Controllare il possesso e la validità del green pass “è un vero e proprio obbligo“. Invece “la verifica dell’identità della persona in possesso della certificazione verde ha natura discrezionale ed è rivolta a garantire il legittimo possesso della certificazione medesima. Tale verifica si renderà comunque necessaria nei casi di abuso o elusione delle norme, come ad esempio quando appaia manifesta l’incongruenza con i dati anagrafici contenuti nella certificazione – si legge nella circolare -. Nelle suindicate fattispecie l’avventore è tenuto all’esibizione del documento di identità“.

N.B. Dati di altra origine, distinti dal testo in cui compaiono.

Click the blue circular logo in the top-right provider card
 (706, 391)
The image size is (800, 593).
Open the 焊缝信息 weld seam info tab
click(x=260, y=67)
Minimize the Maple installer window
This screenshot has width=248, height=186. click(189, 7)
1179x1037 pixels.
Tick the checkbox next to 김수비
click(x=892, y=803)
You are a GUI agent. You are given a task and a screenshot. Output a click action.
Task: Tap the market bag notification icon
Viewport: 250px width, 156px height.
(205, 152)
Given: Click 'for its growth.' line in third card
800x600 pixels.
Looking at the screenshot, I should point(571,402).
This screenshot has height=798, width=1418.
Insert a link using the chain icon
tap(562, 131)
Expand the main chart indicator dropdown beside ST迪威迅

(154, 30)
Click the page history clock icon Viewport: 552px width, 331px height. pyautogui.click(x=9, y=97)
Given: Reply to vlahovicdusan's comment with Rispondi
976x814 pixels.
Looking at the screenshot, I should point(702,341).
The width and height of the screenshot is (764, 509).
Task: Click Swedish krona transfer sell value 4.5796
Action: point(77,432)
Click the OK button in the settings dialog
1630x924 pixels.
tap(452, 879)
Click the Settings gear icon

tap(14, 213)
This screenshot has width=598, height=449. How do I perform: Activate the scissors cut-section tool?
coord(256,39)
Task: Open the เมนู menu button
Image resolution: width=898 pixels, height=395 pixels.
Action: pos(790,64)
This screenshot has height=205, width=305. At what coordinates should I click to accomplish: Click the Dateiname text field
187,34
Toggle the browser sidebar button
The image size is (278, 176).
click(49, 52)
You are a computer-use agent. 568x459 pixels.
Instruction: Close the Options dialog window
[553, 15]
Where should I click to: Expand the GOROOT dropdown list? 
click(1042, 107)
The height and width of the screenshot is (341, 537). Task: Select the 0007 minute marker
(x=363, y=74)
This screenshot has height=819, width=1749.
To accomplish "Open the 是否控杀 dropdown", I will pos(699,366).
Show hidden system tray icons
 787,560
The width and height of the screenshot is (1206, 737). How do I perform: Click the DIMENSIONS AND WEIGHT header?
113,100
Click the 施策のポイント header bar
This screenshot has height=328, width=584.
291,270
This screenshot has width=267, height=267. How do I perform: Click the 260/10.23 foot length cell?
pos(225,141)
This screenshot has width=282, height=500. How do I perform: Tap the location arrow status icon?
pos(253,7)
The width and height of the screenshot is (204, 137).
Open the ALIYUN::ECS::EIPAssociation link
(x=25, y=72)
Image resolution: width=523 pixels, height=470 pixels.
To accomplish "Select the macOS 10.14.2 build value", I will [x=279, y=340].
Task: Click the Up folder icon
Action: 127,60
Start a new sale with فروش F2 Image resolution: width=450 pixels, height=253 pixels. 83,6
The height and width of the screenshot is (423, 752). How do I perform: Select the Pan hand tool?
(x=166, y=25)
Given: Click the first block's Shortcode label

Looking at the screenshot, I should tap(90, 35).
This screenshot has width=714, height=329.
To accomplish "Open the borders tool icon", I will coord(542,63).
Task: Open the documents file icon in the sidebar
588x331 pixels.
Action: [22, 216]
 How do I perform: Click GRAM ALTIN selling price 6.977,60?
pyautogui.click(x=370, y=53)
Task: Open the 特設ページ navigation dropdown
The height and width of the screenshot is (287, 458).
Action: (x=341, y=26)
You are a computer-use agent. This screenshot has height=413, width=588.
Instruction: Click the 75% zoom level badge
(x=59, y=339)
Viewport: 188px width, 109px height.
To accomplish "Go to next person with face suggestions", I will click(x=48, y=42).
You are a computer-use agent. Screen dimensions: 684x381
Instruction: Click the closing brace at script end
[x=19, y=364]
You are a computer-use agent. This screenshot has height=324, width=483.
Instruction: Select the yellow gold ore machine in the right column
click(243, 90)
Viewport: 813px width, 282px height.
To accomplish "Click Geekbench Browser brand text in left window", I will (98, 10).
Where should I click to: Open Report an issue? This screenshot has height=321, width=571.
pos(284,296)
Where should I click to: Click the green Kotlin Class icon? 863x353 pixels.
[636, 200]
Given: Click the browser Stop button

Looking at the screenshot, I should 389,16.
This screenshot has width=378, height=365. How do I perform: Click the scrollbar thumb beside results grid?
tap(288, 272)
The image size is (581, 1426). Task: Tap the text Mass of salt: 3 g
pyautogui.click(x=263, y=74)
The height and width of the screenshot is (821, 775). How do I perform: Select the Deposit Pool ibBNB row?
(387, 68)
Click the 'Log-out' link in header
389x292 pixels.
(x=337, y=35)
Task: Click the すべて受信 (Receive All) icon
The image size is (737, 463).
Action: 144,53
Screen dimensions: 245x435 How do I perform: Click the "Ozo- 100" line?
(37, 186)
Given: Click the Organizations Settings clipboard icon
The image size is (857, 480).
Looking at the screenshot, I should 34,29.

In caso non si accerti la corrispondenza tra il certificato e l’identità del possessore, “la sanzione risulterà applicabile nei confronti del solo avventore, laddove non siano riscontrabili palesi responsabilità anche a carico dell’esercente”, chiarisce la circolare. Riguardo agli eventi sportivi e agli spettacoli, nel documento viene anche precisato che, oltre ai pubblici ufficiali, saranno anche gli steward e i gestori delle strutture a poter controllare i pass.
Per il Viminale c’è “assoluta necessità che venga posta la massima attenzione nelle attività di verifica e controllo circa l’impiego effettivo” delle certificazioni verdi, “anche con specifico riferimento alle aree maggiormente interessate alla presenza di attività sottoposte a verifica”, dai ristoranti ai luoghi di eventi sportivi o spettacoli. Riguardo ai controlli viene chiesta una “apposita programmazione in sede di comitato provinciale per l’ordine e la sicurezza pubblica, nonché nelle discendenti pianificazioni di carattere operativo ad opera dei questori”.
I ristoratori sottolineano: “Ci auguriamo che la nostra ‘richiesta’ della carta di identità avvenga soltanto laddove si ravvisi una palese contraffazione del certificato. E in quel caso, se il cliente si rifiuta di esibire il documento, chiameremmo le forze dell’ordine. Non possiamo sostituirci a un pubblico ufficiale“, avverte il direttore generale della Federazione Italiana Pubblici Esercizi (Fipe) di Confcommercio, Roberto Calugi.